**EXERCISE PROMPT:** Every entry must be duplicated precisely as written.

_ _ _

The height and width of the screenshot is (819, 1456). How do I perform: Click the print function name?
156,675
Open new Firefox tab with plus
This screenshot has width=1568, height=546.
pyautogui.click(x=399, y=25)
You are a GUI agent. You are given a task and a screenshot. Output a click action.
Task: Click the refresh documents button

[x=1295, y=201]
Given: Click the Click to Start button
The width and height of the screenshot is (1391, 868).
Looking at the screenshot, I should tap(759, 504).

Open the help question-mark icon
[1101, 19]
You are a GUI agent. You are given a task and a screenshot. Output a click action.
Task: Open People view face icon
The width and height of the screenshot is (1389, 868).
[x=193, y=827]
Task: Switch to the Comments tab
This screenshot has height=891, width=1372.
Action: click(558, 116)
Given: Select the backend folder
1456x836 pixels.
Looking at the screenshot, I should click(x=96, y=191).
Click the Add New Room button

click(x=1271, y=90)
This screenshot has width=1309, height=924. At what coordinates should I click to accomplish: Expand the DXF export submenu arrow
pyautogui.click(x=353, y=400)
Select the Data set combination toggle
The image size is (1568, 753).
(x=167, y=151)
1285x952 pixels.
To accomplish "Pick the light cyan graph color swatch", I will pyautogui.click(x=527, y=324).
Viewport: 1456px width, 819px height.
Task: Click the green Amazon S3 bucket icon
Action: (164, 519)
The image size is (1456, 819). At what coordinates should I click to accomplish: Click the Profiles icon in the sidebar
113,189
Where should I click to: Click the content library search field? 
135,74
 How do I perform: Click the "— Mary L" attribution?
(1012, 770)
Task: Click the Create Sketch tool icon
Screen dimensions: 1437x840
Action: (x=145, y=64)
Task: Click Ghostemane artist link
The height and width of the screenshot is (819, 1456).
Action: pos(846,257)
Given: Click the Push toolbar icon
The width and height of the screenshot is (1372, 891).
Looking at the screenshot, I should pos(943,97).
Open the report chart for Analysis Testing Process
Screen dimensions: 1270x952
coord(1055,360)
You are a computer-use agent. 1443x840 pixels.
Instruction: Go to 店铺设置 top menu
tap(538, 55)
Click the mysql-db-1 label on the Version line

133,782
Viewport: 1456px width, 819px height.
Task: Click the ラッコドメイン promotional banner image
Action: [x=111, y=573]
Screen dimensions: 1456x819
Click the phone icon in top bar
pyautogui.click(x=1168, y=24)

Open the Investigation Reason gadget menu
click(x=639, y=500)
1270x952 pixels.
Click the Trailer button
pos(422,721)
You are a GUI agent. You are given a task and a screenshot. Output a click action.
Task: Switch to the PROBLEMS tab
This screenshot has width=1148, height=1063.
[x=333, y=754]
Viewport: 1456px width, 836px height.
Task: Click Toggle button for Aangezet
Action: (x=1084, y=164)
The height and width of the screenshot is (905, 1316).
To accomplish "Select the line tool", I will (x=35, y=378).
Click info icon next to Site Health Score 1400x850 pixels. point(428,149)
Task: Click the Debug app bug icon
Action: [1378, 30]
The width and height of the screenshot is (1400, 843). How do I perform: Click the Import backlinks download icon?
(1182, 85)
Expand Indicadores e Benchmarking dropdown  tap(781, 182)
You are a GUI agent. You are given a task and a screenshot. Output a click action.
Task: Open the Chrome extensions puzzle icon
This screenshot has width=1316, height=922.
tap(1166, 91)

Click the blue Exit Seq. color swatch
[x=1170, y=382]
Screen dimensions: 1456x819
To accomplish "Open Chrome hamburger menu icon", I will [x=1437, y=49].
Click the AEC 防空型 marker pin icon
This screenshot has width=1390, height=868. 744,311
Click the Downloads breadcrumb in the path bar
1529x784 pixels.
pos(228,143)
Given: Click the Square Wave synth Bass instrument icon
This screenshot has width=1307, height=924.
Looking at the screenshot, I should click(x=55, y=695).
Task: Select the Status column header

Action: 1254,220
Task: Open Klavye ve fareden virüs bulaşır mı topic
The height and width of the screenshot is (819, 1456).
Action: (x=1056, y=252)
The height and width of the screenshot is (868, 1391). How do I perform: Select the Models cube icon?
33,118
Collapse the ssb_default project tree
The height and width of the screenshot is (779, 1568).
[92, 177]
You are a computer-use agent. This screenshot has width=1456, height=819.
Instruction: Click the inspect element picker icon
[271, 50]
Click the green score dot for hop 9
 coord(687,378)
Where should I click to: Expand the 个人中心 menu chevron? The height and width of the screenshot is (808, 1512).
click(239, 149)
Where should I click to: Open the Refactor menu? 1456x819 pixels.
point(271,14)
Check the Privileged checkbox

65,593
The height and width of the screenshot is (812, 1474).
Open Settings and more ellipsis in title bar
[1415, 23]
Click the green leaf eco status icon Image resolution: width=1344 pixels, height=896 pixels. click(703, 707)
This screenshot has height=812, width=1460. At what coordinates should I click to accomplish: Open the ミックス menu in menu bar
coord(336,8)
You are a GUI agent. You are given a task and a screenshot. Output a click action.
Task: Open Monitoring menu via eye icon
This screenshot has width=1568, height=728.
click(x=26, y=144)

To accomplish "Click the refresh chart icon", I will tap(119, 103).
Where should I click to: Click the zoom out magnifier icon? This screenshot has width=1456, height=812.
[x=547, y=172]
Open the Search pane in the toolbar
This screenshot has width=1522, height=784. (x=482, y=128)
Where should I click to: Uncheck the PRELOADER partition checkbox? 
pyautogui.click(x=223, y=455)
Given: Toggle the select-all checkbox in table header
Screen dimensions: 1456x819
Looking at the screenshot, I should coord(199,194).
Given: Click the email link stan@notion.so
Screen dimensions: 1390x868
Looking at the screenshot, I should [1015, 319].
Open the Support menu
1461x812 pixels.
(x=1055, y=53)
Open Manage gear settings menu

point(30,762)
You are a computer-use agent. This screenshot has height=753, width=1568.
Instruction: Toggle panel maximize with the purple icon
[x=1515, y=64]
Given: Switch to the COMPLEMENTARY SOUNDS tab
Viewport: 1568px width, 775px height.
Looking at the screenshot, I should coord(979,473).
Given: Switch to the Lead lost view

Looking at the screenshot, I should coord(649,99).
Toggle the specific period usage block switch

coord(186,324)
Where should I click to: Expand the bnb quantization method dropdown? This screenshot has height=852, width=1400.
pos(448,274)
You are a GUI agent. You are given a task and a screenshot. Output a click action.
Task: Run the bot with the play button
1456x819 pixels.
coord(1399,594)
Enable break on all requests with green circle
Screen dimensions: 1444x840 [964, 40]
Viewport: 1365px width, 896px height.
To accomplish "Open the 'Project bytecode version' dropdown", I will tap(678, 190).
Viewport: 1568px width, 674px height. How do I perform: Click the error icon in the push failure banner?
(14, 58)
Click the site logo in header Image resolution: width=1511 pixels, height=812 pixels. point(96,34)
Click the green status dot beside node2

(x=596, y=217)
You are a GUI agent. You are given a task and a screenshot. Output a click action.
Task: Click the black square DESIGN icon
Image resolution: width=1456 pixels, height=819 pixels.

_ _ _

**TASK OUTPUT:**
The height and width of the screenshot is (819, 1456). How do I perform: Click the print function name?
156,675
Open new Firefox tab with plus
This screenshot has width=1568, height=546.
pyautogui.click(x=399, y=25)
You are a GUI agent. You are given a task and a screenshot. Output a click action.
Task: Click the refresh documents button

[x=1295, y=201]
Given: Click the Click to Start button
The width and height of the screenshot is (1391, 868).
Looking at the screenshot, I should tap(759, 504).

Open the help question-mark icon
[1101, 19]
You are a GUI agent. You are given a task and a screenshot. Output a click action.
Task: Open People view face icon
The width and height of the screenshot is (1389, 868).
[x=193, y=827]
Task: Switch to the Comments tab
This screenshot has height=891, width=1372.
Action: click(558, 116)
Given: Select the backend folder
1456x836 pixels.
Looking at the screenshot, I should click(x=96, y=191).
Click the Add New Room button

click(x=1271, y=90)
This screenshot has width=1309, height=924. At what coordinates should I click to accomplish: Expand the DXF export submenu arrow
pyautogui.click(x=353, y=400)
Select the Data set combination toggle
The image size is (1568, 753).
(x=167, y=151)
1285x952 pixels.
To accomplish "Pick the light cyan graph color swatch", I will pyautogui.click(x=527, y=324).
Viewport: 1456px width, 819px height.
Task: Click the green Amazon S3 bucket icon
Action: (164, 519)
The image size is (1456, 819). At what coordinates should I click to accomplish: Click the Profiles icon in the sidebar
113,189
Where should I click to: Click the content library search field? 
135,74
 How do I perform: Click the "— Mary L" attribution?
(1012, 770)
Task: Click the Create Sketch tool icon
Screen dimensions: 1437x840
Action: (x=145, y=64)
Task: Click Ghostemane artist link
The height and width of the screenshot is (819, 1456).
Action: pos(846,257)
Given: Click the Push toolbar icon
The width and height of the screenshot is (1372, 891).
Looking at the screenshot, I should pos(943,97).
Open the report chart for Analysis Testing Process
Screen dimensions: 1270x952
coord(1055,360)
You are a computer-use agent. 1443x840 pixels.
Instruction: Go to 店铺设置 top menu
tap(538, 55)
Click the mysql-db-1 label on the Version line

133,782
Viewport: 1456px width, 819px height.
Task: Click the ラッコドメイン promotional banner image
Action: [x=111, y=573]
Screen dimensions: 1456x819
Click the phone icon in top bar
pyautogui.click(x=1168, y=24)

Open the Investigation Reason gadget menu
click(x=639, y=500)
1270x952 pixels.
Click the Trailer button
pos(422,721)
You are a GUI agent. You are given a task and a screenshot. Output a click action.
Task: Switch to the PROBLEMS tab
This screenshot has width=1148, height=1063.
[x=333, y=754]
Viewport: 1456px width, 836px height.
Task: Click Toggle button for Aangezet
Action: (x=1084, y=164)
The height and width of the screenshot is (905, 1316).
To accomplish "Select the line tool", I will (x=35, y=378).
Click info icon next to Site Health Score 1400x850 pixels. point(428,149)
Task: Click the Debug app bug icon
Action: [1378, 30]
The width and height of the screenshot is (1400, 843). How do I perform: Click the Import backlinks download icon?
(1182, 85)
Expand Indicadores e Benchmarking dropdown  tap(781, 182)
You are a GUI agent. You are given a task and a screenshot. Output a click action.
Task: Open the Chrome extensions puzzle icon
This screenshot has width=1316, height=922.
tap(1166, 91)

Click the blue Exit Seq. color swatch
[x=1170, y=382]
Screen dimensions: 1456x819
To accomplish "Open Chrome hamburger menu icon", I will [x=1437, y=49].
Click the AEC 防空型 marker pin icon
This screenshot has width=1390, height=868. 744,311
Click the Downloads breadcrumb in the path bar
1529x784 pixels.
pos(228,143)
Given: Click the Square Wave synth Bass instrument icon
This screenshot has width=1307, height=924.
Looking at the screenshot, I should click(x=55, y=695).
Task: Select the Status column header

Action: 1254,220
Task: Open Klavye ve fareden virüs bulaşır mı topic
The height and width of the screenshot is (819, 1456).
Action: (x=1056, y=252)
The height and width of the screenshot is (868, 1391). How do I perform: Select the Models cube icon?
33,118
Collapse the ssb_default project tree
The height and width of the screenshot is (779, 1568).
[92, 177]
You are a computer-use agent. This screenshot has width=1456, height=819.
Instruction: Click the inspect element picker icon
[271, 50]
Click the green score dot for hop 9
 coord(687,378)
Where should I click to: Expand the 个人中心 menu chevron? The height and width of the screenshot is (808, 1512).
click(239, 149)
Where should I click to: Open the Refactor menu? 1456x819 pixels.
point(271,14)
Check the Privileged checkbox

65,593
The height and width of the screenshot is (812, 1474).
Open Settings and more ellipsis in title bar
[1415, 23]
Click the green leaf eco status icon Image resolution: width=1344 pixels, height=896 pixels. click(703, 707)
This screenshot has height=812, width=1460. At what coordinates should I click to accomplish: Open the ミックス menu in menu bar
coord(336,8)
You are a GUI agent. You are given a task and a screenshot. Output a click action.
Task: Open Monitoring menu via eye icon
This screenshot has width=1568, height=728.
click(x=26, y=144)

To accomplish "Click the refresh chart icon", I will tap(119, 103).
Where should I click to: Click the zoom out magnifier icon? This screenshot has width=1456, height=812.
[x=547, y=172]
Open the Search pane in the toolbar
This screenshot has width=1522, height=784. (x=482, y=128)
Where should I click to: Uncheck the PRELOADER partition checkbox? 
pyautogui.click(x=223, y=455)
Given: Toggle the select-all checkbox in table header
Screen dimensions: 1456x819
Looking at the screenshot, I should coord(199,194).
Given: Click the email link stan@notion.so
Screen dimensions: 1390x868
Looking at the screenshot, I should [1015, 319].
Open the Support menu
1461x812 pixels.
(x=1055, y=53)
Open Manage gear settings menu

point(30,762)
You are a computer-use agent. This screenshot has height=753, width=1568.
Instruction: Toggle panel maximize with the purple icon
[x=1515, y=64]
Given: Switch to the COMPLEMENTARY SOUNDS tab
Viewport: 1568px width, 775px height.
Looking at the screenshot, I should coord(979,473).
Given: Switch to the Lead lost view

Looking at the screenshot, I should coord(649,99).
Toggle the specific period usage block switch

coord(186,324)
Where should I click to: Expand the bnb quantization method dropdown? This screenshot has height=852, width=1400.
pos(448,274)
You are a GUI agent. You are given a task and a screenshot. Output a click action.
Task: Run the bot with the play button
1456x819 pixels.
coord(1399,594)
Enable break on all requests with green circle
Screen dimensions: 1444x840 [964, 40]
Viewport: 1365px width, 896px height.
To accomplish "Open the 'Project bytecode version' dropdown", I will tap(678, 190).
Viewport: 1568px width, 674px height. How do I perform: Click the error icon in the push failure banner?
(14, 58)
Click the site logo in header Image resolution: width=1511 pixels, height=812 pixels. point(96,34)
Click the green status dot beside node2

(x=596, y=217)
You are a GUI agent. You are given a task and a screenshot. Output a click action.
Task: Click the black square DESIGN icon
Image resolution: width=1456 pixels, height=819 pixels.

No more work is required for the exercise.